L'écriture m'ouvre les yeux sur moi même parfois, puisque ce que je ne peux pas dire , je le traduit dans mes lignes en faisant glisser ma plume sur du papier ( ou par le clavier) .... Enlevez le drap qui recouvre votre statue, je suis bien persuadée que vous verrez s'allumer la vie dans son regard , ce ne sera peut être qu'une petite étincelle , il faut souffler dessus .......
Écrit par : Débla | 19/12/2008
C'est étrange...
Peut-être l'"échec" du sculpteur à rendre vivant le visage de la sculpture, n'est-il pas un échec, mais le passage obligé pour aller plus loin...
Il y a de ces textes avortés, cachés au fond de tiroirs oubliés, qui sont à la base d'autres textes donnés au grand jour...
Qu'en pensez-vous?
Écrit par : Coumarine | 19/12/2008
Plutôt que de partir sur la cécité et le regard en soi qu'elle provoque (vaste sujet très intéressant), je retiendrai l'idée de la création et l'inachevé.
Cette œuvre non terminée n'est-elle "qu'un rêve de poète" ou plutôt une source jaillissante ?
L'artiste aurait-il eu envie de créer encore et toujours d'autres statues si la première avait atteint la perfection ?

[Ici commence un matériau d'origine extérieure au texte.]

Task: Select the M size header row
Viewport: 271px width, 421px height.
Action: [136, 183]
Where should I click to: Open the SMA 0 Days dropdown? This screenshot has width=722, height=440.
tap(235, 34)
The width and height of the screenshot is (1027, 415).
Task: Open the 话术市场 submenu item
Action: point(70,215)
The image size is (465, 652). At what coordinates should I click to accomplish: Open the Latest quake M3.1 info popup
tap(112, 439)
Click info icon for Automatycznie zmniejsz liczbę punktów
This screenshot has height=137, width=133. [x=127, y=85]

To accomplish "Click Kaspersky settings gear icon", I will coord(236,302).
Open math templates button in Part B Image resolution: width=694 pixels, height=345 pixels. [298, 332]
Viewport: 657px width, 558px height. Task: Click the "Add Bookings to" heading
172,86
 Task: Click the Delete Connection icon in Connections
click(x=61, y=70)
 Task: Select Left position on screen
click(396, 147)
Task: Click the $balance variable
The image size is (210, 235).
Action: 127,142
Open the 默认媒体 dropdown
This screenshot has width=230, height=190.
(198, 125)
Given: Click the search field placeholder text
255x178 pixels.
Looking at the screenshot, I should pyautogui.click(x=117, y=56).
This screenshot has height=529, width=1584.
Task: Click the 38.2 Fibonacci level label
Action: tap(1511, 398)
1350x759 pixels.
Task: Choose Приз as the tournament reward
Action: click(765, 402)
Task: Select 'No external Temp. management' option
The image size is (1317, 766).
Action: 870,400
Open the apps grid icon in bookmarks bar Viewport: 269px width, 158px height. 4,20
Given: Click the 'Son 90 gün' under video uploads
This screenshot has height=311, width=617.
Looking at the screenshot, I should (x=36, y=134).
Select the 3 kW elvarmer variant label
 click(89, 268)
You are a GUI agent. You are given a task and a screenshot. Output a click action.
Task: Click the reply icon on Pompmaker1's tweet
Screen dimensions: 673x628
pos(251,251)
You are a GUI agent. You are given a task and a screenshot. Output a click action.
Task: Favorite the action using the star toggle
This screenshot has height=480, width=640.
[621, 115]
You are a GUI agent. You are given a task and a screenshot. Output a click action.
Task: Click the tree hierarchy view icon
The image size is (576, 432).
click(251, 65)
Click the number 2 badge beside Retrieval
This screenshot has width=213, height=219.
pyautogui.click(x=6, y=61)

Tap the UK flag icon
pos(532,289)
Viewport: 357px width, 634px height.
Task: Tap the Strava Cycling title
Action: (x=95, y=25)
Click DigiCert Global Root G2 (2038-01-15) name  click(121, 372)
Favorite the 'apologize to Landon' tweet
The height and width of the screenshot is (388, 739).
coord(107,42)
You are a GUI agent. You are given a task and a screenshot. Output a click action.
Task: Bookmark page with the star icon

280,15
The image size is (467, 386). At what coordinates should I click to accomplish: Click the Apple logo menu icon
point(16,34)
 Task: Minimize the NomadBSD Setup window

L'inachevé n'est-il pas la porte ouverte à la création...?
Écrit par : Cigale | 19/12/2008
Je suis sensible, douloureusement, à cette conscience meurtrie de ce que l'on n'arrive pas à saisir, quoi que l'on achève et atteigne par ailleurs. Non comme un horizon chimérique et sur lequel on se tromperait soi-même, pas même un point de fuite, mais vraiment comme une blessure personnelle, intangible et indicible. Une cristallisation qui tantôt saignerait tantôt serait dure comme un diamant. Primordiale de bout en bout.
Écrit par : ellisa | 19/12/2008
@Rosa:
Dire l'indicible? C'est ce que nous tentons tous, mais ce n'est pas facile.
Le regard de l'écrivain? Pour bien observer, je continue à dire qu'il faut rester en-dehors.
Tout le monde n'est pas d'accord. Voici ce que Bertrand Redonnet m'envoie comme commentaire, dans un style à la Brassens:
"La dialectique du monde et l'engagement pour et contre ne se résument pas à fonder son entreprise ou à prendre les armes, Jean-François..
L'écrivain dit comme ça, en soi, ça ne veut rien dire. François Bon et Sullitzer, par exemple, ne font pas le même métier.
Parler de cécité du poète créateur, c'est de la branlette, là, oui, bien d'accord. De l'onanisme de désoeuvré intellectuellement. La littérature engagée, ça ne veut rien dire non plus..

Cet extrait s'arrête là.